**Task description**
Please set down the records exactly, keeping every line.

Dataset entries
○ ○ ○ ○ ○

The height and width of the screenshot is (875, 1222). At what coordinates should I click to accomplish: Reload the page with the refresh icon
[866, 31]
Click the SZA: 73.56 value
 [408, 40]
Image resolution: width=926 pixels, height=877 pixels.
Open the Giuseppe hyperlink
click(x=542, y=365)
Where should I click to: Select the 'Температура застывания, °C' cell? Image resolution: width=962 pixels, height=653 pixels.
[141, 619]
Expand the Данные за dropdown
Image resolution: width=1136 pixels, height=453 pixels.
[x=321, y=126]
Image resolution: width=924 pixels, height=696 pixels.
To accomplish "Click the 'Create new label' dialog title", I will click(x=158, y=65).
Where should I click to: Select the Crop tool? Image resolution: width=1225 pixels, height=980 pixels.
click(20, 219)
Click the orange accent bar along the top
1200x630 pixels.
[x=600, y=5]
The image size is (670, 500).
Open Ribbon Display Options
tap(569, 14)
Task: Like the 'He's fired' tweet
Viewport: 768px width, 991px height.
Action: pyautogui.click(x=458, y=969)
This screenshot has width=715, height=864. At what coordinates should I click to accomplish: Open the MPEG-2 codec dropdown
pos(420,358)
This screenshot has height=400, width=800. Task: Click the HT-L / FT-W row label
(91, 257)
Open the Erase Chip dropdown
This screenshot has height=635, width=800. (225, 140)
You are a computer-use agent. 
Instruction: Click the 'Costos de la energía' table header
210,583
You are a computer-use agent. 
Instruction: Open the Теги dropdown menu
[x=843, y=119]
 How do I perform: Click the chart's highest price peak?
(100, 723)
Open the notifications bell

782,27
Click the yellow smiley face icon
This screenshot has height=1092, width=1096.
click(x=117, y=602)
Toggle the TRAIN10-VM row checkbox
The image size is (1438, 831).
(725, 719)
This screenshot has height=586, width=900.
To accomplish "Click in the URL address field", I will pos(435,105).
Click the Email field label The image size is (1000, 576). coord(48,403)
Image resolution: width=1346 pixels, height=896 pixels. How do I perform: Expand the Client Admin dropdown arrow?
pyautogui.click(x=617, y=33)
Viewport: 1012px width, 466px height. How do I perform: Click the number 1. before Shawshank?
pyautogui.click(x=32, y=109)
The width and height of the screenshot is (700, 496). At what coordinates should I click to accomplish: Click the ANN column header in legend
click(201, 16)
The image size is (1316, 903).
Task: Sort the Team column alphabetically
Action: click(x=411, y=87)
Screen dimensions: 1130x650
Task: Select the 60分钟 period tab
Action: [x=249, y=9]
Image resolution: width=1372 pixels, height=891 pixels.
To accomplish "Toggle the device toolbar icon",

○ ○ ○ ○ ○

**Written reply**
The height and width of the screenshot is (875, 1222). At what coordinates should I click to accomplish: Reload the page with the refresh icon
[866, 31]
Click the SZA: 73.56 value
 [408, 40]
Image resolution: width=926 pixels, height=877 pixels.
Open the Giuseppe hyperlink
click(x=542, y=365)
Where should I click to: Select the 'Температура застывания, °C' cell? Image resolution: width=962 pixels, height=653 pixels.
[141, 619]
Expand the Данные за dropdown
Image resolution: width=1136 pixels, height=453 pixels.
[x=321, y=126]
Image resolution: width=924 pixels, height=696 pixels.
To accomplish "Click the 'Create new label' dialog title", I will click(x=158, y=65).
Where should I click to: Select the Crop tool? Image resolution: width=1225 pixels, height=980 pixels.
click(20, 219)
Click the orange accent bar along the top
1200x630 pixels.
[x=600, y=5]
The image size is (670, 500).
Open Ribbon Display Options
tap(569, 14)
Task: Like the 'He's fired' tweet
Viewport: 768px width, 991px height.
Action: pyautogui.click(x=458, y=969)
This screenshot has width=715, height=864. At what coordinates should I click to accomplish: Open the MPEG-2 codec dropdown
pos(420,358)
This screenshot has height=400, width=800. Task: Click the HT-L / FT-W row label
(91, 257)
Open the Erase Chip dropdown
This screenshot has height=635, width=800. (225, 140)
You are a computer-use agent. 
Instruction: Click the 'Costos de la energía' table header
210,583
You are a computer-use agent. 
Instruction: Open the Теги dropdown menu
[x=843, y=119]
 How do I perform: Click the chart's highest price peak?
(100, 723)
Open the notifications bell

782,27
Click the yellow smiley face icon
This screenshot has height=1092, width=1096.
click(x=117, y=602)
Toggle the TRAIN10-VM row checkbox
The image size is (1438, 831).
(725, 719)
This screenshot has height=586, width=900.
To accomplish "Click in the URL address field", I will pos(435,105).
Click the Email field label The image size is (1000, 576). coord(48,403)
Image resolution: width=1346 pixels, height=896 pixels. How do I perform: Expand the Client Admin dropdown arrow?
pyautogui.click(x=617, y=33)
Viewport: 1012px width, 466px height. How do I perform: Click the number 1. before Shawshank?
pyautogui.click(x=32, y=109)
The width and height of the screenshot is (700, 496). At what coordinates should I click to accomplish: Click the ANN column header in legend
click(201, 16)
The image size is (1316, 903).
Task: Sort the Team column alphabetically
Action: click(x=411, y=87)
Screen dimensions: 1130x650
Task: Select the 60分钟 period tab
Action: [x=249, y=9]
Image resolution: width=1372 pixels, height=891 pixels.
To accomplish "Toggle the device toolbar icon",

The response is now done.